Step-by-step explanation:

here 7A=5B

B=7A/5

6B=11C

C=6B/11

=6/11*7A/5=42A/55

A:B:C=A:7A/5:42A/55

=1:7/5:42/55

A:B:C=55:77:42

MINIMUM NO OF COINS

=55+77+42

=174

Answer 2

The minimum number of coins with A, B, and C put together would be 174.

Step-by-step explanation:

Let the number of coins A, B, and C have $a,b, and c$ respectively.

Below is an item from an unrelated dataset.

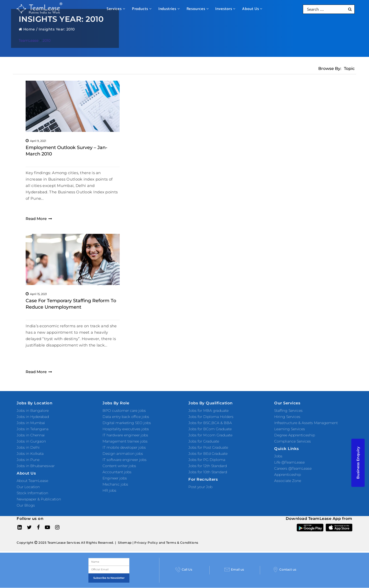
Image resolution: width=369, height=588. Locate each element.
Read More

• Then, Seven times a = Five times b

7a = 5b

$a =\frac {5}{7}\times b$

• Now, Six times b = Eleven times c

6b = 11c

$c = \frac{6}{11}\timesb$

• Now, the total number of coins =  a+b+c

Substituting the values of a and c from above, we obtain

• The total number of coins

$= a+b+c$

$= (\frac {5}{7}\times b) + b + (\frac{6}{11} \times b)$

$=\frac{55b+77b+42b}{77}$

$=\frac{174b}{77}$

• Thus, if b has 77 coins, then the total number of coins would become 174.